▶ **SET PROBLEM**: In the part of these lines that opens with the line containing "Click the tutorial.ms HD 242908 title line" and runs through the end, substitute "heading" for "title line" and change nothing else. Give back only that part, without the pictures.

▶ **PROVIDED DATA**:
******

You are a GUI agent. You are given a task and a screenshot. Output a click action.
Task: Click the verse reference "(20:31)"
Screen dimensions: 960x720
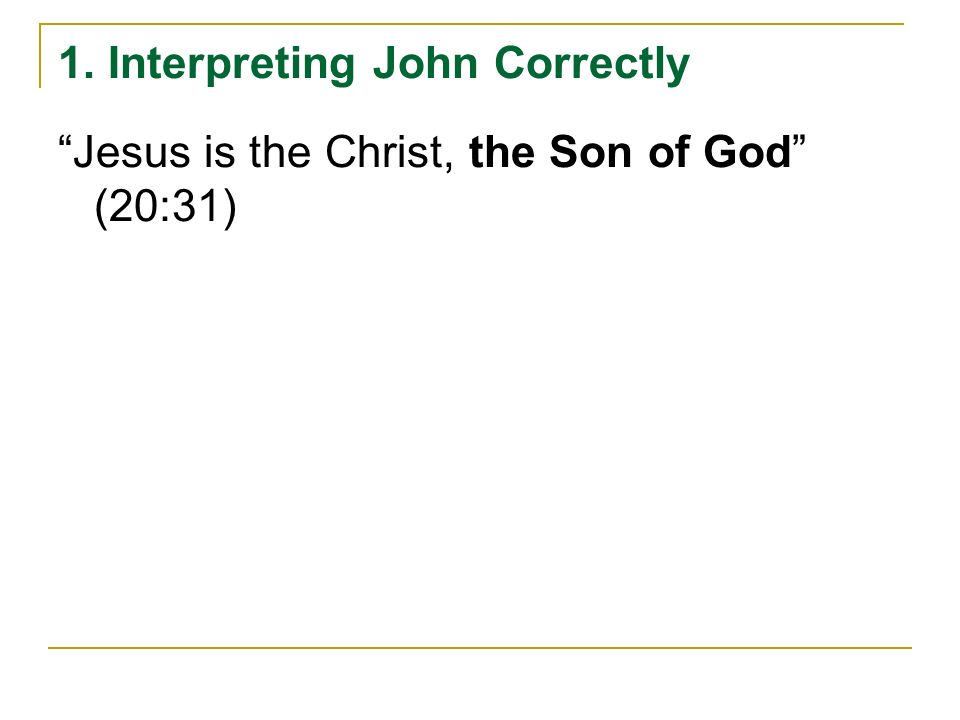pyautogui.click(x=165, y=208)
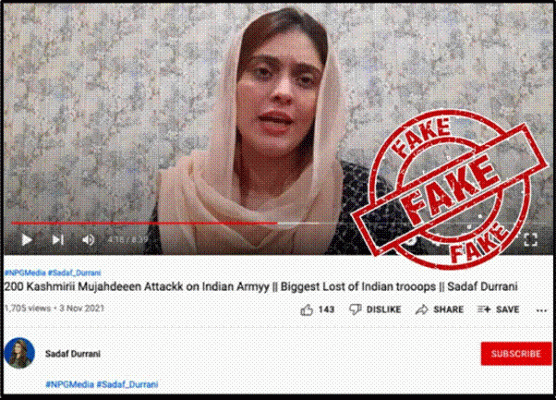
Task: Save video to a playlist
Action: [x=498, y=310]
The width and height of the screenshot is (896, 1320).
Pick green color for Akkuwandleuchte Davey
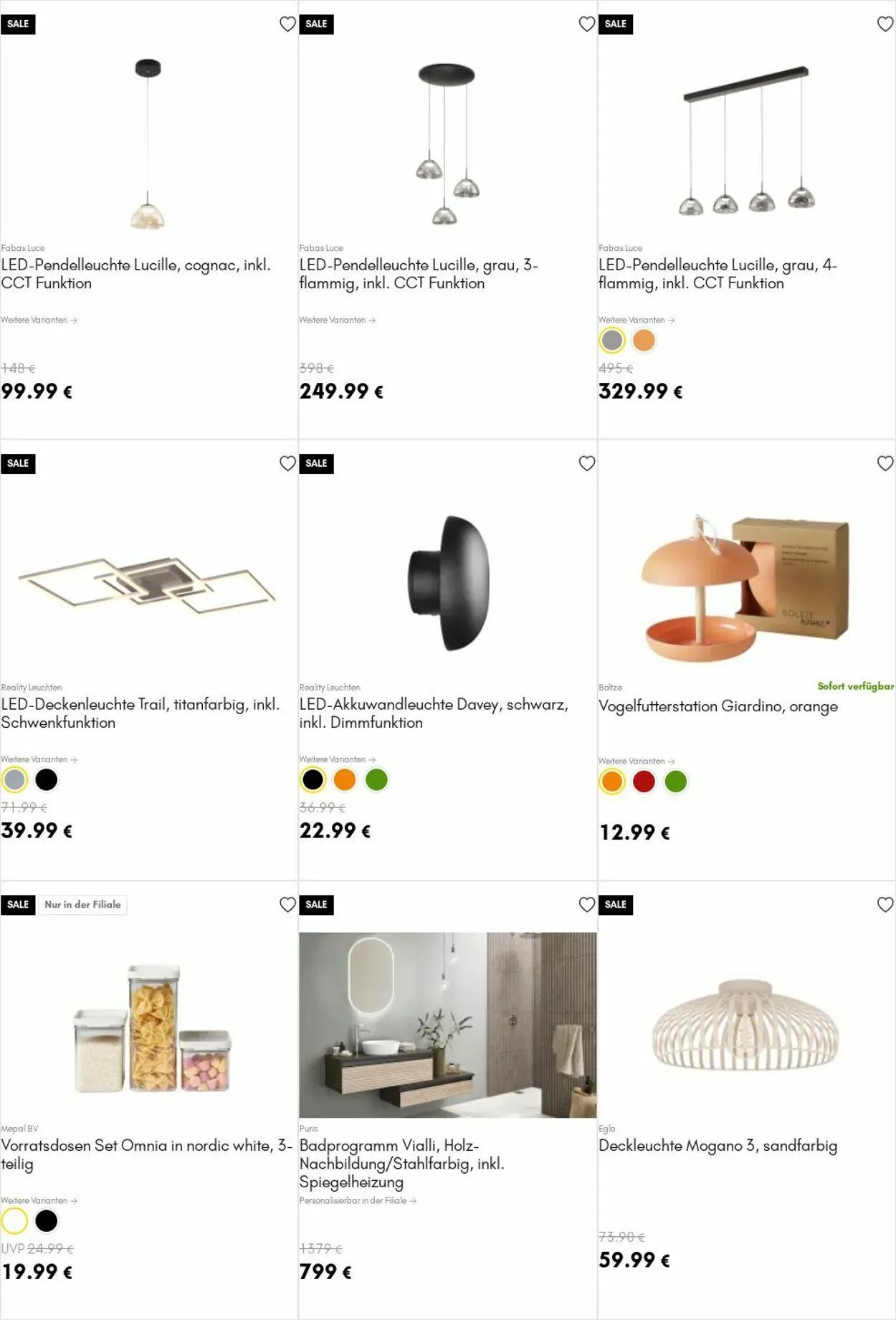coord(376,779)
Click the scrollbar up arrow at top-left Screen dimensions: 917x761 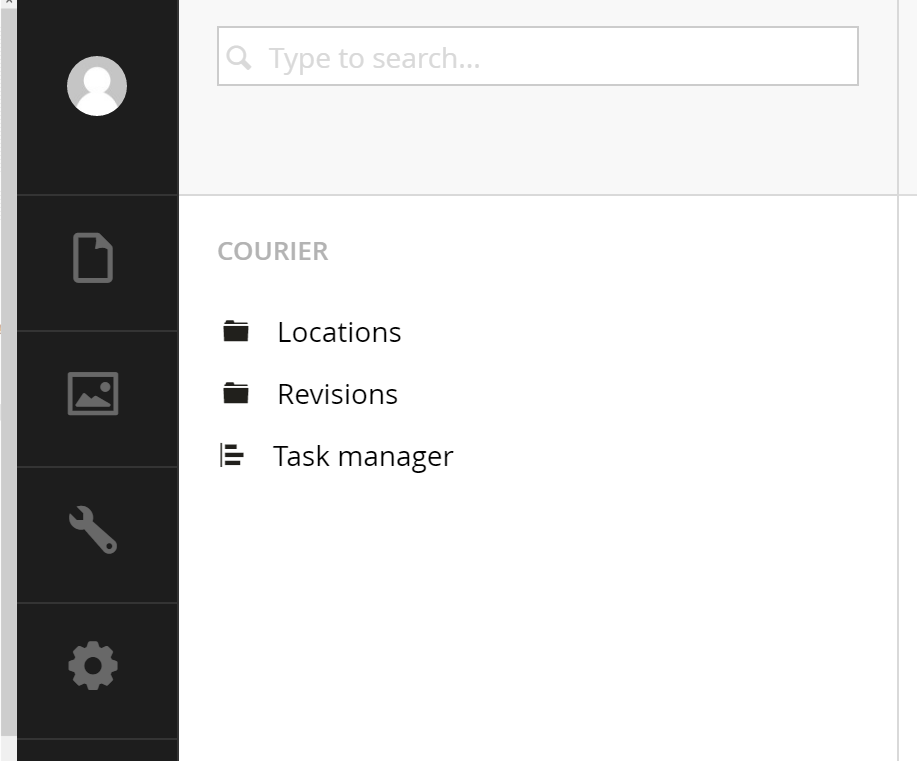point(9,3)
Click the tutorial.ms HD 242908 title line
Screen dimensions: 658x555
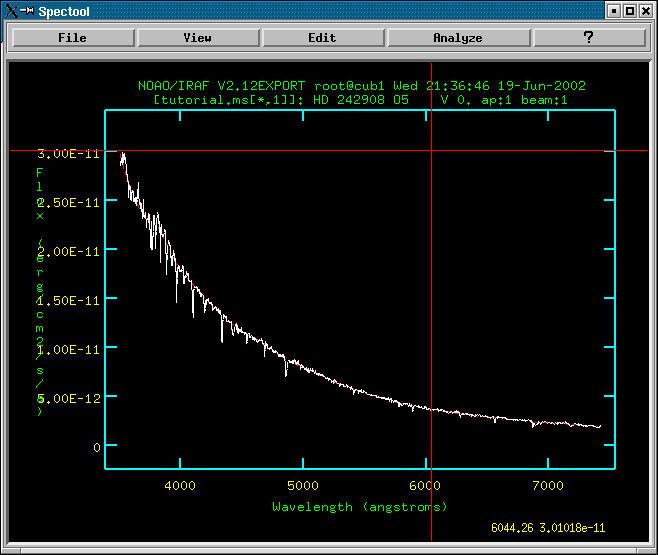pos(361,100)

******

▶ **REPLY**:
Click the tutorial.ms HD 242908 heading
Screen dimensions: 658x555
pos(361,100)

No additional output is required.